で、この落ち穂を拾ってるのはね、夫を亡くした未亡人とか、貧しい女性たちなんです。当時のフランスには、そういう人たちに落ち穂を拾う権利を与える習慣があった。だから、この絵は「キリスト教的な道徳」を描いた宗教画としての側面も持ってるんですよ。
ミレーが属していた「バルビゾン派」っていうのは、パリ近郊のバルビゾン村に移り住んで、農村の風景や暮らしを描いた人たちのグループ。

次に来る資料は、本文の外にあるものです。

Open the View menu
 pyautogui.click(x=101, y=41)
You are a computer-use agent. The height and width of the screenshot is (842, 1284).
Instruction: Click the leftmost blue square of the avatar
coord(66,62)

その中でも、やっぱりいちばん有名なのがミレーですね。
ゴッホなんかもミレーに憧れて、農民ばっかり描いてたんだけど、あまりに熱心すぎて農民から「仕事の邪魔だからやめてくれ」なんて言われちゃった(笑)。ミレー自身はほんとは宗教画家として認められたかったのに、「農民画家」として名前が残っちゃったわけです。
でもね、《落穂拾い》には社会的に弱い立場の人への共感があって、人間の尊厳を描いてるんですよ。結果的に、写実主義や印象派の先駆けとしても評価されて、後世に大きな影響を与えることになった。
つまり、表面的には農村の一場面なんだけど、その奥には信仰や倫理が潜んでる。だからこそ、この絵は時代を超えて見る人の心を打ち続けてるんです。